How to count number of words in a file using java / Various ways to count the number of words in a file using java

Determining the number of words in a file is an important aspect of programming. It is required while solving programming problems and it is also utilized in real world applications. This post shall detail out different methods to count the number of words in a file.
All of the methods involve the logic to read a file, thus you should know how to read a text file in java. This post will definitely help you out on that.

Method 1: Using BufferedReader
Read a file line by line using java.io.BuffereredReader. Break this line into words by splitting over it using split method of java.lang.String. This method takes a string on which it splits the string and returns an array of strings after splitting. Thus, if a string “abcdbe” is split on “b”, then the resulting array will be {“a”, “cd”, “e”}. Thus, to get an array of words in a line, the string is split over a space, since words in a line are separated by space. Now count the length of the array of words of each line and add it to a variable. When complete file has been read, this variable will contain the total number of words in the file.

public class WordCounter {

   public static void main(String[] args) throws IOException {
      usingBufferedReader();
   }

   private static void usingBufferedReader() throws IOException {
	String filePath = "testfile.txt";
	// initialize readers for file
	FileReader fr = new FileReader(filePath);
	BufferedReader br = new BufferedReader(fr);
	String line = null;
	// variable for holding word count
	int wordCount = 0;
	// read file line by line
	while ((line = br.readLine()) != null) {
		// get array of words in current line
		String[] words = line.split(" ");
		wordCount += words.length;
	}
        // close file reader
	br.close();
	System.out.println("Number of words in the file is: " + wordCount);
   }
}

Method 2: Using Scanner class
This method is same as above, the only difference is that it uses a java.util.Scanner instead of java.io.BufferedReader to read the file. However, this method is better since it does not involve any splitting of strings since a java.util.Scanner can itself loop over words in a line.
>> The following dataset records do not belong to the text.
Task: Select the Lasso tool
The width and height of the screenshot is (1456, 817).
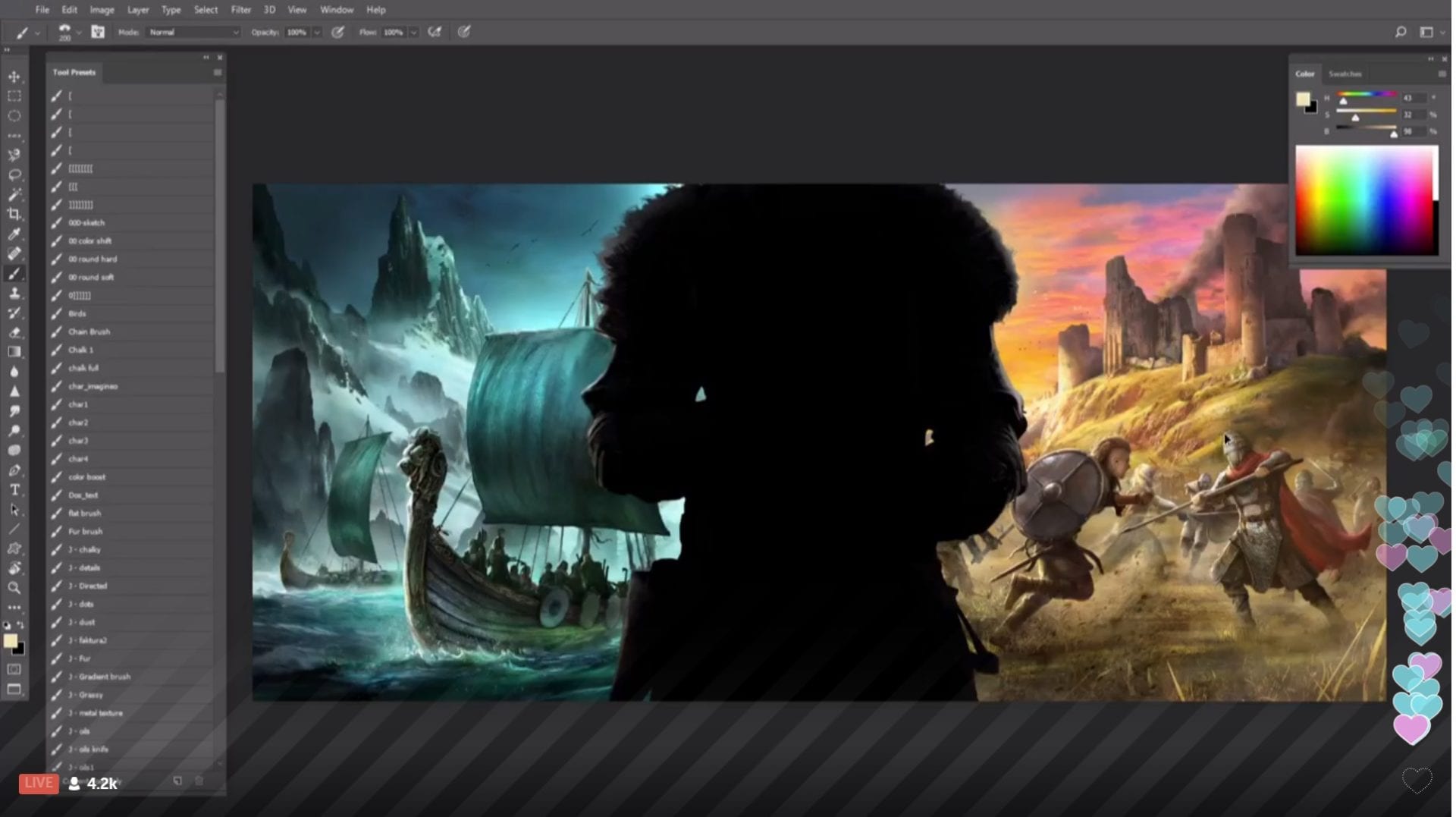Action: [x=14, y=175]
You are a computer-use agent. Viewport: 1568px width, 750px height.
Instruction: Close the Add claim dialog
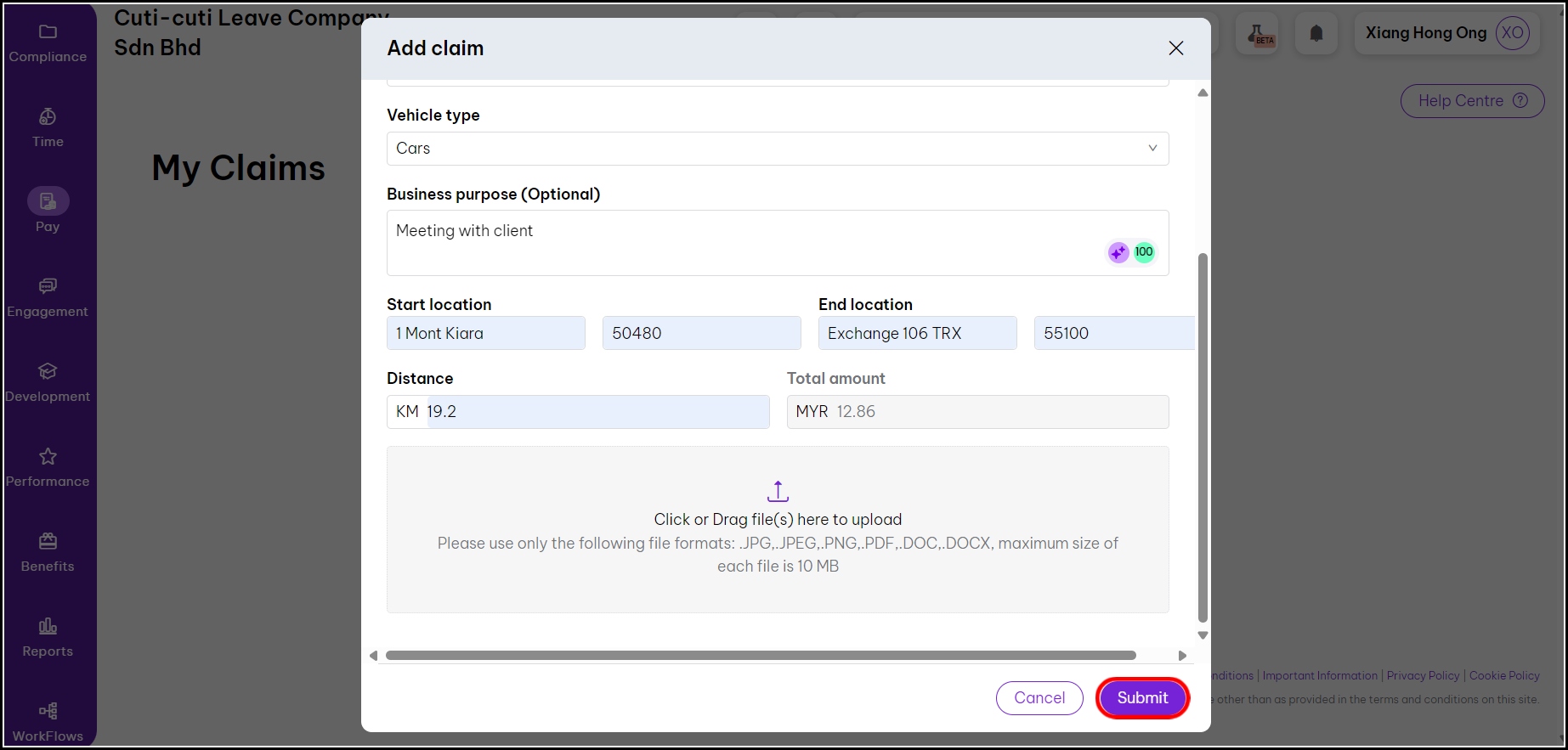1175,48
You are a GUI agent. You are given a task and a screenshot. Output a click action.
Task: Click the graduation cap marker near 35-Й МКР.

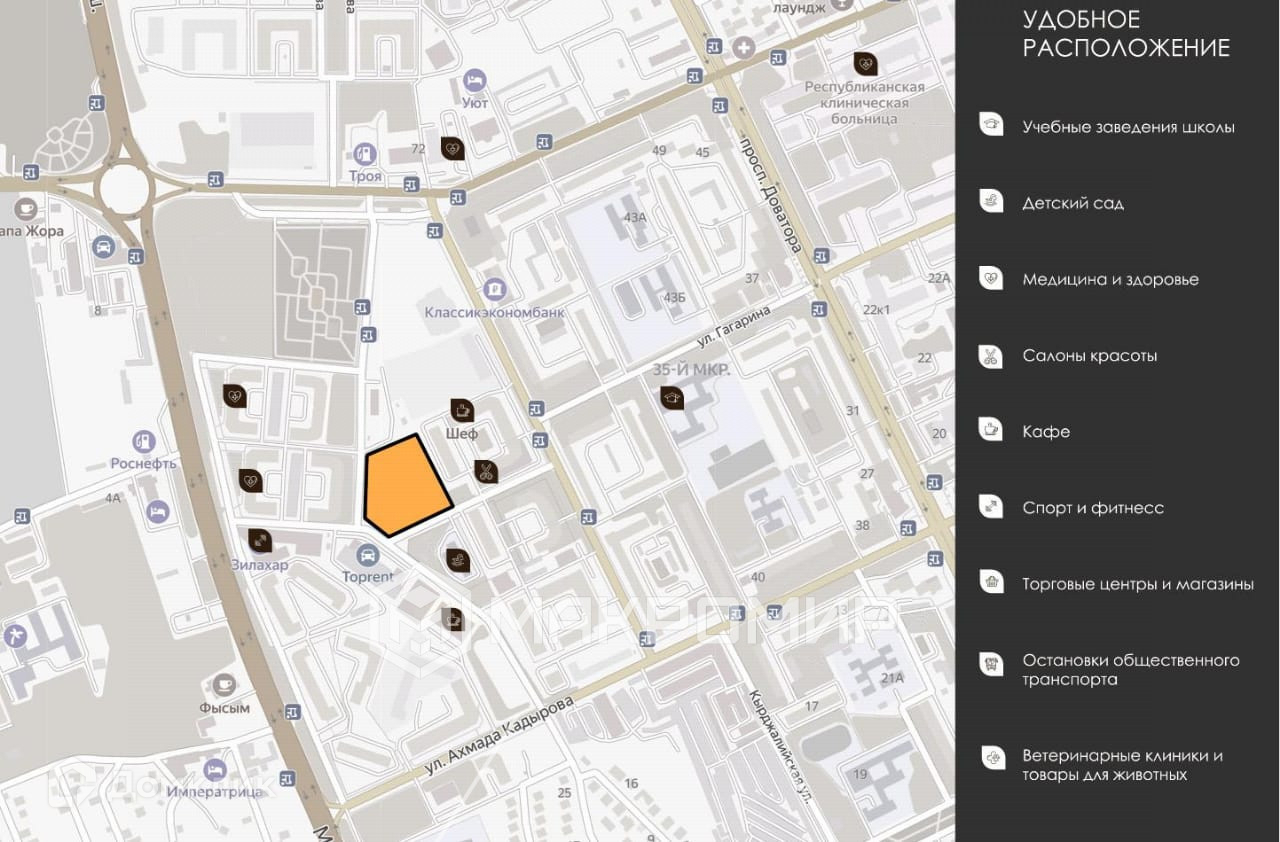click(672, 398)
public class WordCounter {

   public static void main(String[] args) throws IOException {
      usingScanner();
   }

   private static void usingScanner() throws IOException {
	String filePath = "testfile.txt";
	// initialize scanner for reading file
	Scanner fileReader = new Scanner(new FileInputStream(filePath));
	// variable for holding word count
	int wordCount = 0;
	// iterate over lines
	while(fileReader.hasNext()){
	   // read a line word by word
	   fileReader.next();
	   wordCount++;
	}
	// close scanner
	fileReader.close();
	System.out.println("Number of words in the file is: " + wordCount);
   }
}

Method 3: Using Apache Library
This method uses initials method of org.apache.commons.lang.WordUtils class from Apache Commons Lang library. This method takes a string as argument and returns the first letter of each word in it. Internally, it treats space as the separator between the letters and any letters separated by a space are treated as different words. Thus, for a string “this is a test” supplied to initials method, it will return “tiat” which is the first letter of every word. If we count the length of this string, it will be the number of words in the file.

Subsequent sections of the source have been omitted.